There is a family in TX that has been getting a lot of media attention since they were in a tragic car accident. Mom and Dad were killed, 8 and 9 year old boys were paralyzed, but their 6 year old sister suffered minor injuries, some broken bones. In TX, children 8 and over do not have to be in a child restraint.

I am guessing that Willa was in a car seat or booster and her brothers were not, because this article describes the extent of the boys injuries. "Both boys have multiple spinal injuries from their seat belts and had pins inserted to stabilize the spine. Peter has a lot of damage to his lumbar spine. Both boys have contusions to the thoracic spine. Aaron had a halo installed to treat whiplash."

http://jhvonline.com/berry-boys-currently-paralyzed-below-the-waist-awaiting-admittance-to-shri-p11375-275.htm

I am trying to learn from this tragedy and continue to keep my kids in 5 point harnesses. I went out of town a few weeks a go with a friend and the kids used boosters so everyone would fit in the back row of the SUV. On the way home, all the kids were asleep and leaning forward. It was not safe at all, but I felt better knowing they would go back to their 5 pt harnesses. My friend's kids use a high back and backless boosters all the time.
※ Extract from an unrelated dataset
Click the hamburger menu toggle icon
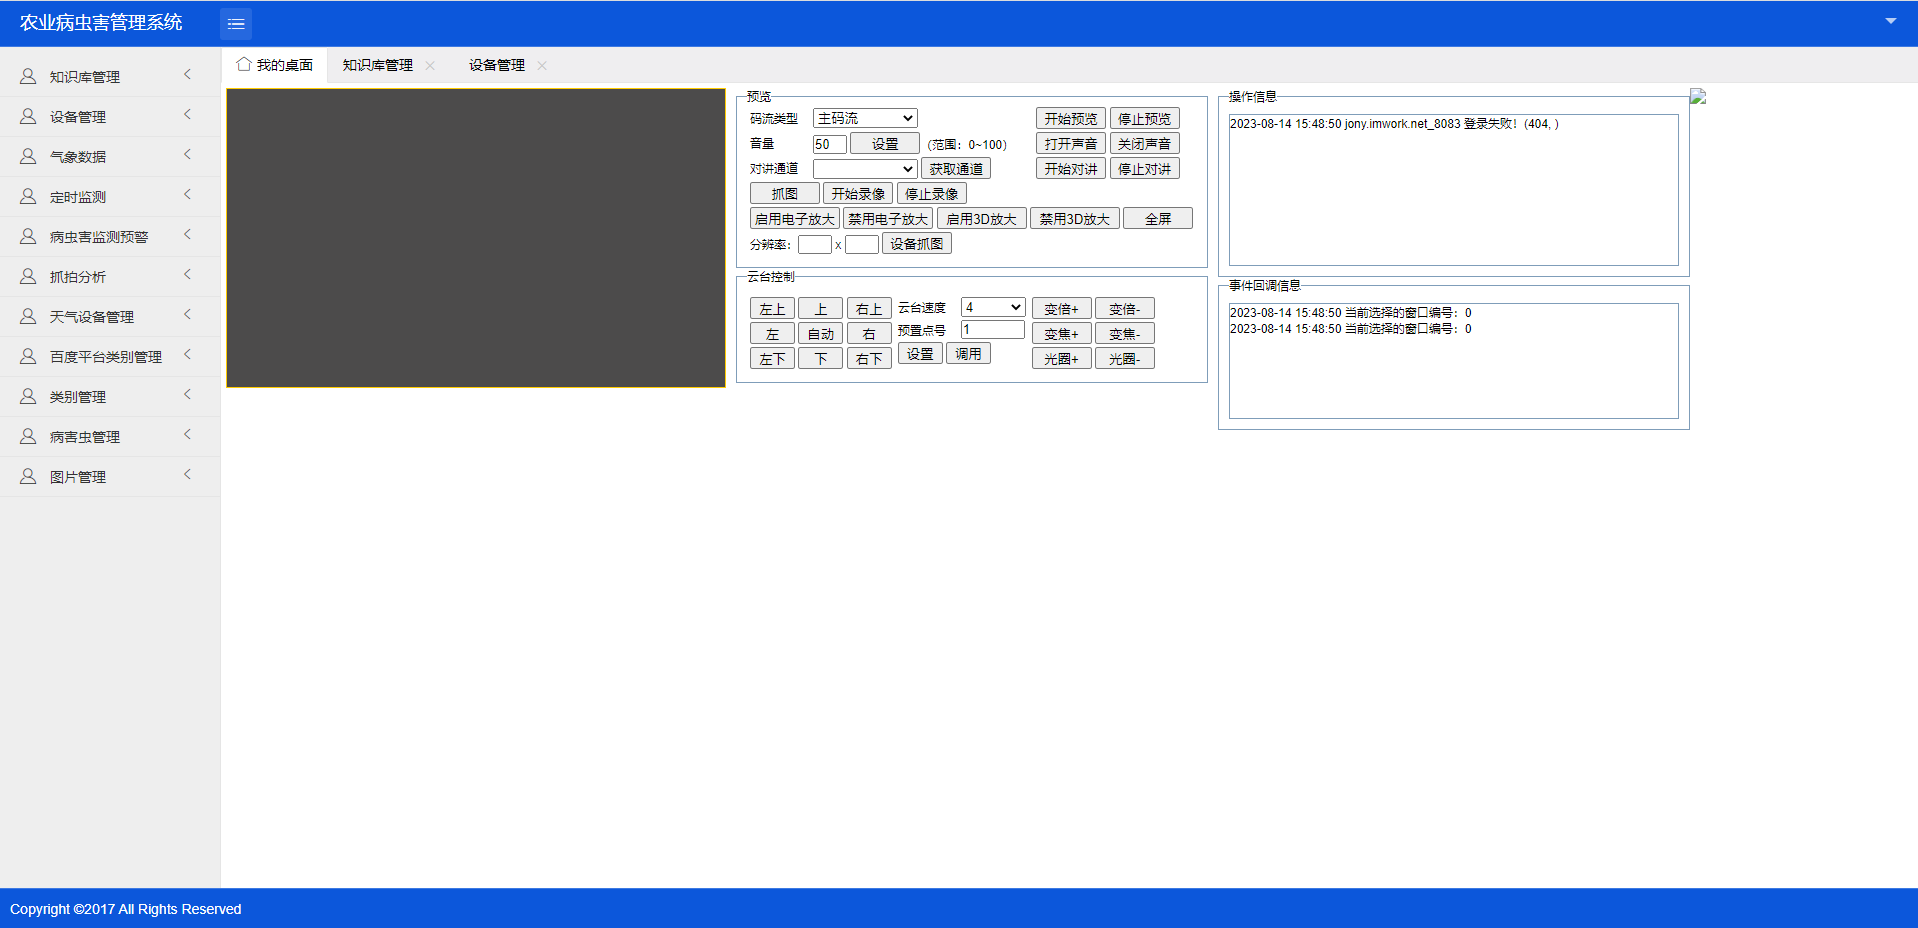1918x928 pixels. 236,24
My 8.5 year old and 5 year olds are in the Britax Regent. My 3 year old is RF in a Britax Roundabout.

Obviously we can not control everything in life, but I feel like this is something that I can continue to do, to keep my kids safe.


----------



## onlygirls (Mar 16, 2008)

http://www.cpsafety.com/articles/lapbelts.aspx

This link describes injuries sustained by Seat Belt Syndrome


----------



## chickabiddy (Jan 30, 2004)

Boosters protect against seatbelt syndrome. There's nothing wrong with harnessing older/larger kids, but there's also nothing (and many of us techs/advocates have looked long and hard for any such statistics) showing that harnesses are safer than PROPERLY USED boosters. Proper use, of course, incorporates developmental and behavioral readiness. And lap-only belts are never safe with or without boosters.
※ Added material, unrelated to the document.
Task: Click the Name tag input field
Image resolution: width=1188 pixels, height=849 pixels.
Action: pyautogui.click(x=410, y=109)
Properly used boosters are safe: there is no need to warn against them.


----------



## Maedze (Dec 16, 2008)

Chickabiddy is quite correct. Your 8 year old is safe in her Regent, presuming she meets the height and weight minimums for it (the straps are routed through the nearest slot at or over her shoulders, not under, she's under 80 lbs, and her shoulders don't go over the top slot, and the tops of her ears don't go over the top of the seat), and the seat is installed correctly (recline bar used according to direction, top tether always in use).

That being said, your daughter is not safe-ER in her Regent than she would be in a properly fitted belt positioning booster. Belt positioning boosters protect against seatbelt syndrome.

The injuries the children received as described above are not only consistent with being out of a booster too soon, they are also consistent with something kids tend to do when the seatbelt doesn't fit correctly: they tuck the shoulder belt behind their backs or under the arms so they're more comfortable. This creates a 'lap-belt only' phenomenon in a crash, which leads to the 'seatbelt syndrome' you described above.

High back and backless boosters are very, very safe.

Part of training children to use them correctly is teaching them how to tip their heads back when they nap, so they don't slump forward in the belt.


----------